In November 1936, the Reinickendorf district authority had Paul committed to Wittenauer Heilstätten mental hospital. He was examined and, in January 1937, sent to a nursing home in Marwitz, where he lived for five years. In March 1942, at the instigation of the Reichsauschuss, Paul was committed to the municipal children’s mental hospital. The doctors Hefter, Kujath and Reuter who worked there knew the boy well as they had examined him regularly in the nursing home. There, they had described him as “friendly” and “agreeable”, and the Wisesengrund hospital reports contained similar assessments: “Paul […] has a nice, easy-going character, very good-natured, not at all malicious, likes to help, but is very slow. Builds up houses and trees in a rational way, not like the other children.” One report even mentioned that Paul had said “he would like to go to school and learn to write”. On another occasion it was noted that “P. was good fun again, played the mouth organ and danced”.
In the Wiesengrund hospital Paul was submitted to a Binet-Bobertag intelligence test and three encephalographs in quick succession. But that was not the end of the researchers’ interest in him. Having apparently obtained authorisation from the Reichsauschuss, they injected him with tuberculin. Paul’s reaction was recorded as “positive” – more was not noted.

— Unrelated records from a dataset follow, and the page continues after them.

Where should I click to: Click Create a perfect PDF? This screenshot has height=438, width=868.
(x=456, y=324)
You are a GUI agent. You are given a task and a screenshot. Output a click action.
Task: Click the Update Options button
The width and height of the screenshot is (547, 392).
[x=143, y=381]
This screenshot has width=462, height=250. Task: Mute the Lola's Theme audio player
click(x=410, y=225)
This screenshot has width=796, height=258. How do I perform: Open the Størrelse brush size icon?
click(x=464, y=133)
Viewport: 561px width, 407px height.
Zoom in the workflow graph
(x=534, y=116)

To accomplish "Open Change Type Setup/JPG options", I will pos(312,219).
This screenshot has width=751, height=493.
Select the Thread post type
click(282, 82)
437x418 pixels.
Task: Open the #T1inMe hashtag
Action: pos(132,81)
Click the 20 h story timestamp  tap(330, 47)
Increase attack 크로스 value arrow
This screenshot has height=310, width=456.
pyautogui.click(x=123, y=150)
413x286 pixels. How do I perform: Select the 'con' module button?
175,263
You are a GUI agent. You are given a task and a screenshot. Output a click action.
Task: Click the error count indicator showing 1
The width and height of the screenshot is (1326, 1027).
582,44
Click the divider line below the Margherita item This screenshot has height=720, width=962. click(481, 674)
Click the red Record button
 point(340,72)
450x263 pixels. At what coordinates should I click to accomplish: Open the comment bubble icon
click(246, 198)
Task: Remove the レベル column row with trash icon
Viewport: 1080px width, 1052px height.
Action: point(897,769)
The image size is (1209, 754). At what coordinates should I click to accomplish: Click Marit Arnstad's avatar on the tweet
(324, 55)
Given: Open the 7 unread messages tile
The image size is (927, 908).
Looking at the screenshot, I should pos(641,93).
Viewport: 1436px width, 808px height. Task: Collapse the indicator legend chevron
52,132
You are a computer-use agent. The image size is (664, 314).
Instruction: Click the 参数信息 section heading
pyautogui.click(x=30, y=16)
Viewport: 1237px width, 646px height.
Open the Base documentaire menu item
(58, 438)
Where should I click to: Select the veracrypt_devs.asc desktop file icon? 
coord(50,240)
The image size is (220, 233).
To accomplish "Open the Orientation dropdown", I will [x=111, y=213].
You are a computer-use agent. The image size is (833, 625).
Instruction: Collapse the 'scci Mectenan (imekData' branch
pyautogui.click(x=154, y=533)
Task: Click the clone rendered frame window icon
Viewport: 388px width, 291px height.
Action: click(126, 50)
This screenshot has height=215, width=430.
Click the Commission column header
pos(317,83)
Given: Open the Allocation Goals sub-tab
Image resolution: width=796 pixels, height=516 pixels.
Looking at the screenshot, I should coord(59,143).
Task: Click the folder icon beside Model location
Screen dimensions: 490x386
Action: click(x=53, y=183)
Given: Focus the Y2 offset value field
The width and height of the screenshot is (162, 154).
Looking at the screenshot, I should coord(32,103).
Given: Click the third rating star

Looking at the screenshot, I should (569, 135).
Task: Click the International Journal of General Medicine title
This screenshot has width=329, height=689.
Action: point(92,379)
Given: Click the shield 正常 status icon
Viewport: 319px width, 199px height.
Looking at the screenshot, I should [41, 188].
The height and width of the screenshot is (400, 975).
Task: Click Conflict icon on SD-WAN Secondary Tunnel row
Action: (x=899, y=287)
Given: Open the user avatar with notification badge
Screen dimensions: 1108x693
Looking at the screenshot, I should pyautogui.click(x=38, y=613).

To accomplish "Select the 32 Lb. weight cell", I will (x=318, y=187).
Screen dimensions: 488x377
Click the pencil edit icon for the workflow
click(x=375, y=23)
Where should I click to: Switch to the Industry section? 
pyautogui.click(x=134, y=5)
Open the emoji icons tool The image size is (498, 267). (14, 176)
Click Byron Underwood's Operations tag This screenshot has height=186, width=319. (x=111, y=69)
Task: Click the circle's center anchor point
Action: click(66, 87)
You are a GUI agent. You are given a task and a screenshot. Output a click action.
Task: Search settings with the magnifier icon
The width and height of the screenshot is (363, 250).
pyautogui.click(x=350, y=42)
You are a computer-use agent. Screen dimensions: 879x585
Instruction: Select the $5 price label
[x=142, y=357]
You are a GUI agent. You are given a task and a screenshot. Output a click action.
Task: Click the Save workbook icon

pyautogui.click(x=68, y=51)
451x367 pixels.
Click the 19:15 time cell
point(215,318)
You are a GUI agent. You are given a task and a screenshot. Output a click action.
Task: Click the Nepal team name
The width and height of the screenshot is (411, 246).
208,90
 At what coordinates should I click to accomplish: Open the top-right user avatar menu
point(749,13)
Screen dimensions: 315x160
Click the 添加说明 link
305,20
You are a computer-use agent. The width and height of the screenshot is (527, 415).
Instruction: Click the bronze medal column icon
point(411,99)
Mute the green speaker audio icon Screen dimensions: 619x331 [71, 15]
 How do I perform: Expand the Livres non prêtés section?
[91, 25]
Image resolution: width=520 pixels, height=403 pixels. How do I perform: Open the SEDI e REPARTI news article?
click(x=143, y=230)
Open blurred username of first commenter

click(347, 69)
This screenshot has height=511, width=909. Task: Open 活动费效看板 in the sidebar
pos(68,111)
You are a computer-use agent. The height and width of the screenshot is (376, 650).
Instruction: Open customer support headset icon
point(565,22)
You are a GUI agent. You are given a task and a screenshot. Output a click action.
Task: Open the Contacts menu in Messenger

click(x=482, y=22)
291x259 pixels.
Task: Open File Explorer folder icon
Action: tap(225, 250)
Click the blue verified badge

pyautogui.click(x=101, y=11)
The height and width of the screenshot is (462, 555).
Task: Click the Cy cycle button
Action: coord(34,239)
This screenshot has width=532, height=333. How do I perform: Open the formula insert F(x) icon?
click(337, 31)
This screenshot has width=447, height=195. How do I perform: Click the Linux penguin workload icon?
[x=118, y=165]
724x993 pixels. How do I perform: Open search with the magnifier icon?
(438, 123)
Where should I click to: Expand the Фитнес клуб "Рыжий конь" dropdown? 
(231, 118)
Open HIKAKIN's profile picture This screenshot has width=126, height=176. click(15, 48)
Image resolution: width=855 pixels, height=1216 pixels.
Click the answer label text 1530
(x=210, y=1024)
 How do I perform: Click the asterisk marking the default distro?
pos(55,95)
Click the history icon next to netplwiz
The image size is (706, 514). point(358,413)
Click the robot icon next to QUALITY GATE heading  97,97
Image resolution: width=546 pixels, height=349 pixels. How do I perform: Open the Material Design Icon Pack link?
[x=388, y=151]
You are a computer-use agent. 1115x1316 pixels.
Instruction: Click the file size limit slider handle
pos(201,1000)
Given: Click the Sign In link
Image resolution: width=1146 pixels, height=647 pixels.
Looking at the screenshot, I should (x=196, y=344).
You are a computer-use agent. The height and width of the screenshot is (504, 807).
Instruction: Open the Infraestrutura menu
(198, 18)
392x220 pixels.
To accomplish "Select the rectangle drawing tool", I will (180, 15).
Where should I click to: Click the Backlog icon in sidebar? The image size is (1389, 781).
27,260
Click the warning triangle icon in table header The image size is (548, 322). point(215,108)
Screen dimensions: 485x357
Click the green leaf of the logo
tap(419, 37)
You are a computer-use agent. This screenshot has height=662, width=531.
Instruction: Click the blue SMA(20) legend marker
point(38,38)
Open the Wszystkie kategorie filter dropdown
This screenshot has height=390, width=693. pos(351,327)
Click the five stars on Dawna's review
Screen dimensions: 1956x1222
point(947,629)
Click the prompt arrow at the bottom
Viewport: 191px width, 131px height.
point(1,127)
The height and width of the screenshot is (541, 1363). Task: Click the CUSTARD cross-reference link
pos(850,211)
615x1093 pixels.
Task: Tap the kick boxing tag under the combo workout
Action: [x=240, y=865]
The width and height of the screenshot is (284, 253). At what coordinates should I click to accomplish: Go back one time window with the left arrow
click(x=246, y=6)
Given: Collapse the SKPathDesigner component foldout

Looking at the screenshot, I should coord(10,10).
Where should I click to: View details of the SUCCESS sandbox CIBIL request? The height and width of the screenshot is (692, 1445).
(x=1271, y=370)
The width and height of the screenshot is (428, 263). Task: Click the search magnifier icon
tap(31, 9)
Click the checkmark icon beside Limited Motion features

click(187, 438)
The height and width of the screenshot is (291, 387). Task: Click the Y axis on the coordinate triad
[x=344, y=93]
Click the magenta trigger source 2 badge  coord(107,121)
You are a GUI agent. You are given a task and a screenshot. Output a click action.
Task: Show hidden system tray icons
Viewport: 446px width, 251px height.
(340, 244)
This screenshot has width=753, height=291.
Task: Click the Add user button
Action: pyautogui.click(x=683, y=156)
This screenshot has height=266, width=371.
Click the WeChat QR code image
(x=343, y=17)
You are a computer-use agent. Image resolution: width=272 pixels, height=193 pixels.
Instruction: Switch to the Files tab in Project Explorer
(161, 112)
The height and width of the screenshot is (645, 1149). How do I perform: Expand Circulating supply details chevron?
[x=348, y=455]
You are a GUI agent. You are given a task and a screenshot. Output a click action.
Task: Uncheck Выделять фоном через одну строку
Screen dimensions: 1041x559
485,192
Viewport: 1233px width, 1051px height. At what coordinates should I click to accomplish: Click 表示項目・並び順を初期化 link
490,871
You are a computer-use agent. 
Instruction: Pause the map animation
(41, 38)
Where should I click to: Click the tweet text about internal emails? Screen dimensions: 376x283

In June 1942 Paul was sent back to Marwitz. A few weeks later he came down with a fever and was admitted to the paediatric department on 24 August. On 26 August 1942 his temperature rose to 40 degrees. Paul’s state of health rapidly deteriorated. His pulse was “sometimes barely perceptible”. His skin turned blue due to a lack of oxygen in his blood and he fell into a daze. He was given a high dose of strophanthin. When his state deteriorated further, “in view of the extent of his developmental disorder” the doctors “refrained from giving life support” and he died on 26 August 1942.